Main Script Explanation

The main script found in .../JobSubmission/ creates a variety of similarity metrics for your chosen two ChromHMM models and combines these into a single metric for you to [interpret].

The metrics

There are two types of metrics that are produced by this script. One tackles how similar the emission parameters are between each pair of states between the two models, whilst the other aims to assess the spatial similarity. Both are an obvious requirement when comparing states between two models (as these are the two main features of hidden Markov models).

Emission similarity

To keep in line with tools like ChromOptimise and ChromHMM, states between the two models are compared using Euclidean distance. State pairs that have a small Euclidean distance between them are similar as they signify a similar combination of epigenetic marks.

Spatial similarity

WARNING: For spatial similarity to make sense, both models must be trained on the same genome build.

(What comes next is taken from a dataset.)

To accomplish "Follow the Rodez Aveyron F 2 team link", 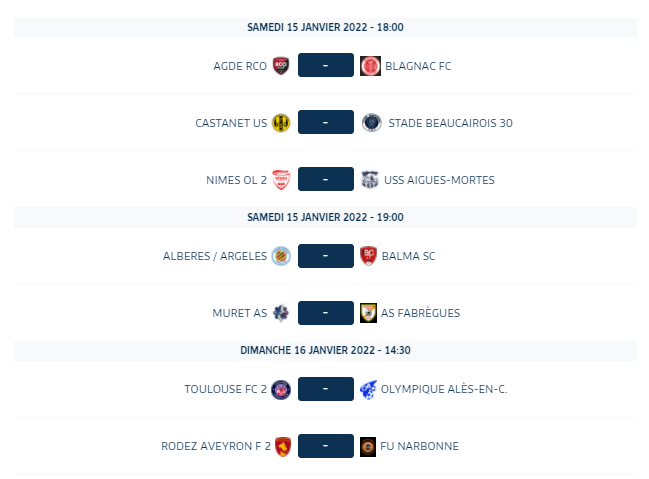I will 216,446.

Spatial similarity is the feature not natively present in ChromHMM's command list. Considering HMM models can have multiple states with very similar emission parameters, emission similarity isn't enough to make sound comparisons between the states of two models (i.e. as 2 states in model A may match with 1 state from model B, making it difficult to tell which pair is most applicable).

Spatial similarity is calculated by the use of fold enrichment, the formula for which is taken from ChromHMM (as ChromHMM uses this for enrichment in known genomic features like CGIs). The formula is applied to each state pair between the two models, such that a higher value implies the two states tend to occupy the same regions of the genome. Uncertainty is somewhat baked into this formula and so extraordinary large numbers will only be observed when there is an exact match between two states that are both very rare.

Formula

As mentioned, this formula is taken directly from ChromHMM. It is defined by:

(C/A)/(B/D)

Where:

A is the number of bases in the reference state
B is the number of bases in the comparison state
C is the number of bases in the overlap in the reference state and the comparison state
D is the number of bases in the genome

Margins

Due to the nature of hidden Markov model training, spatial similarity between two states can be ruined by a slight shift in state assignment (especially when smaller bin sizes are used). For example, consider the following:

---xxx---xxx---xxx

000---000---000---

If the bin size used above was 20bp, the state 'x' in the first model could be considered to be similar is spatial assignment to state '0' in the second. However, under the fold enrichment formula, there is no spatial similarity reported at all.

To get around this quirk, ChromCompare allows you to add a buffer region around each state to increase the fold enrichment. Although this will increase the fold enrichment for every state pair (especially is the margins are very large), situations like the above will recieve higher fold enrichments over others.

The configuration file created during setup allows you to find spatial similarities for any number of different margin sizes. It is recommended to at least have one spatial similarity score calculated using a margin. For this margin, we recommend to use the same value as the bin size used when training the models (if the models use different bin sizes, pick the smaller of the two).

Combination process

After calculating similarity metrics for both spatial and emission properties, the final step of the main script is to combine all of these into one single score (for interpretability). Each similarity score is stored in matrix form (where each value corresponds with the similarity score between the state pair given by the row and column number) and a linear combination is calculated using user specified weights.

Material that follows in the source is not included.